*Aim of the exercise:* Images should not appear in the copy, yet every line of the listing below must be printed exactly.
*** Opening Materials provided ***
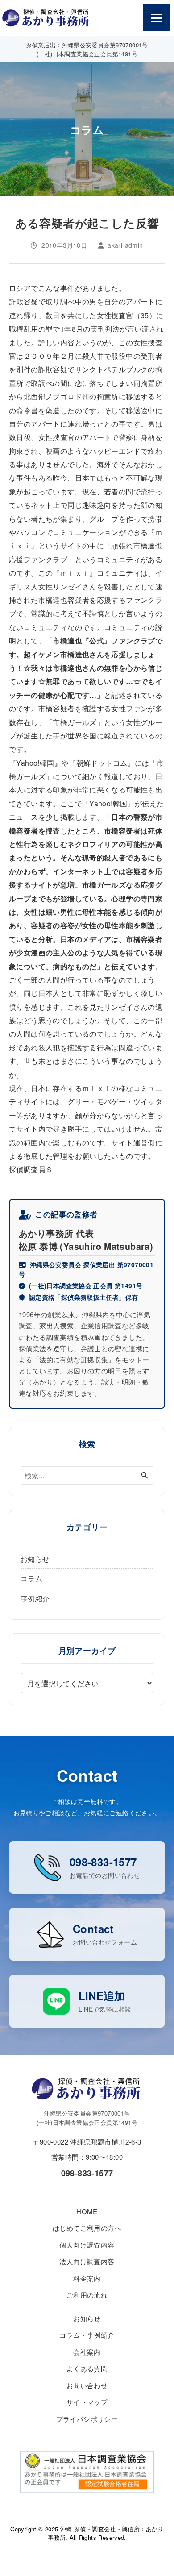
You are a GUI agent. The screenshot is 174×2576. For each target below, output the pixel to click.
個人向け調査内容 (86, 2244)
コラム (31, 1578)
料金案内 (87, 2278)
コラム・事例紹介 (86, 2335)
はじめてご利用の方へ (87, 2227)
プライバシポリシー (87, 2418)
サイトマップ (87, 2401)
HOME (87, 2211)
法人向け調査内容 (86, 2261)
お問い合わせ (87, 2385)
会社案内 (87, 2351)
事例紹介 (35, 1598)
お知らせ (35, 1559)
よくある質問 (87, 2368)
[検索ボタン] (144, 1475)
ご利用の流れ (87, 2294)
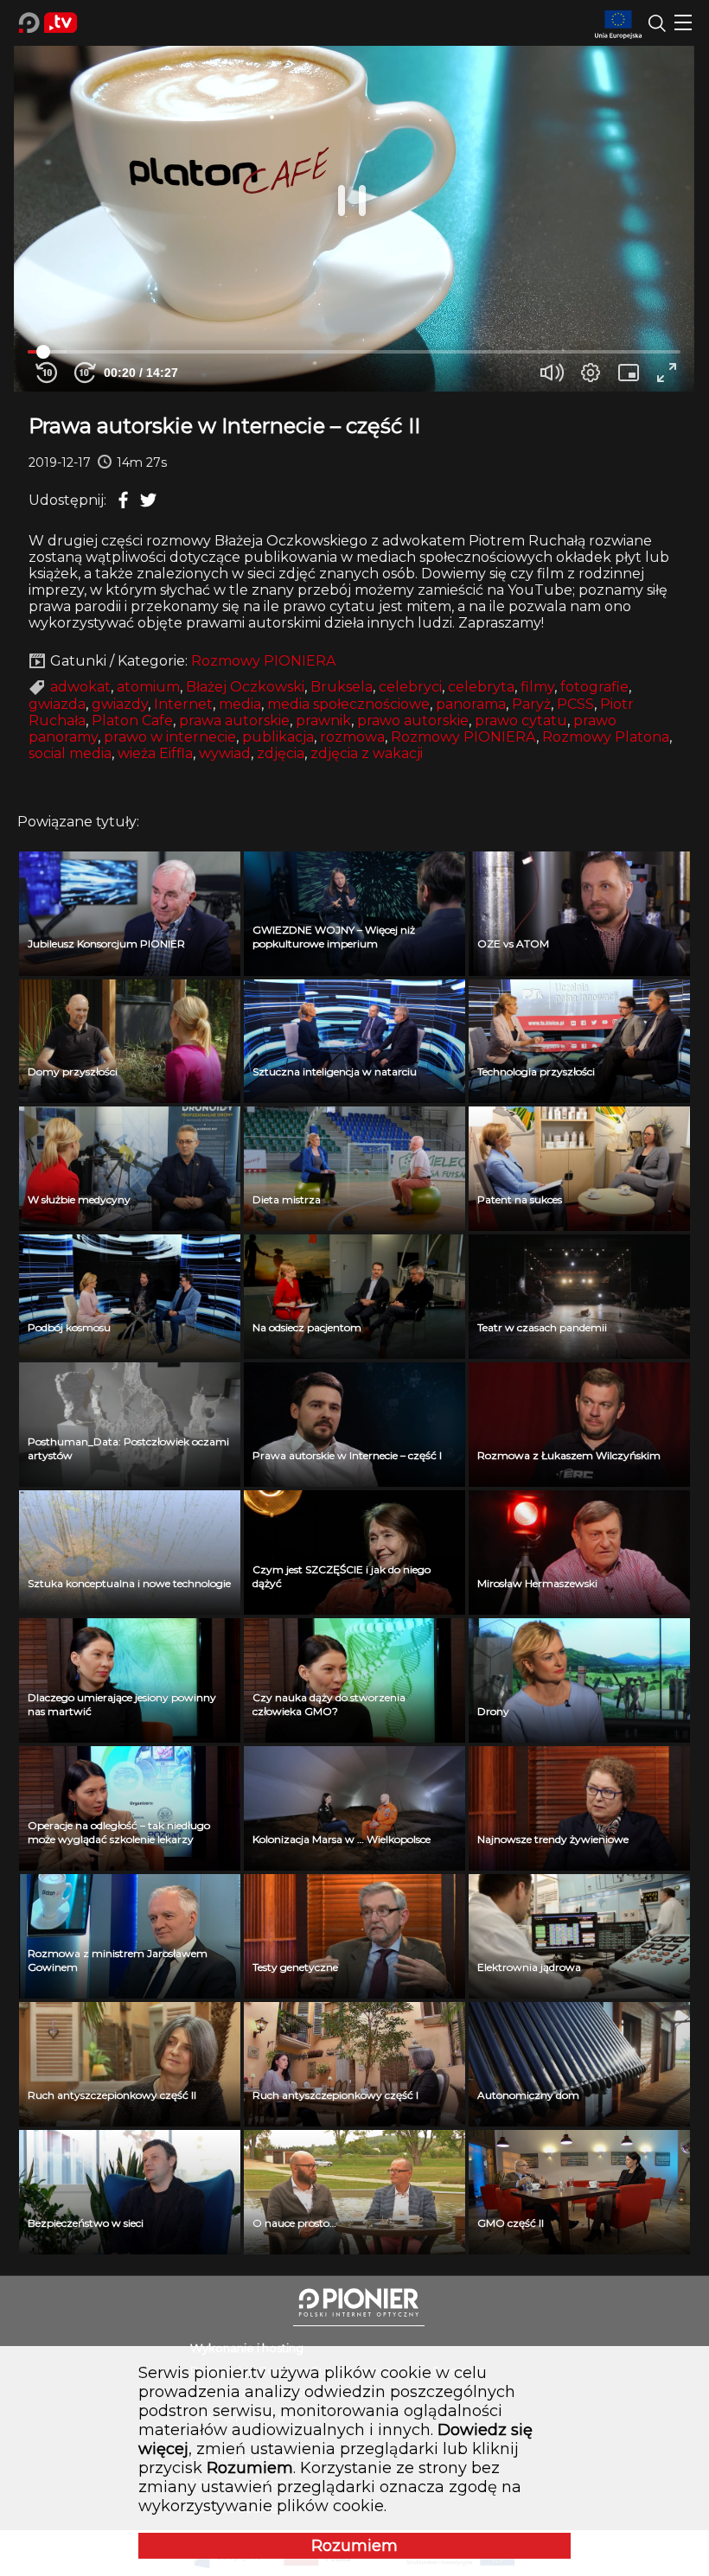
*** Closing Materials provided ***
*Exercise output:*
You are a GUI agent. The screenshot is 174×2576. For each target below, output the pixel to click.
個人向け調査内容 (86, 2244)
コラム (31, 1578)
料金案内 (87, 2278)
コラム・事例紹介 (86, 2335)
はじめてご利用の方へ (87, 2227)
プライバシポリシー (87, 2418)
サイトマップ (87, 2401)
HOME (87, 2211)
法人向け調査内容 (86, 2261)
お問い合わせ (87, 2385)
会社案内 (87, 2351)
事例紹介 (35, 1598)
お知らせ (35, 1559)
よくある質問 (87, 2368)
[検索ボタン] (144, 1475)
ご利用の流れ (87, 2294)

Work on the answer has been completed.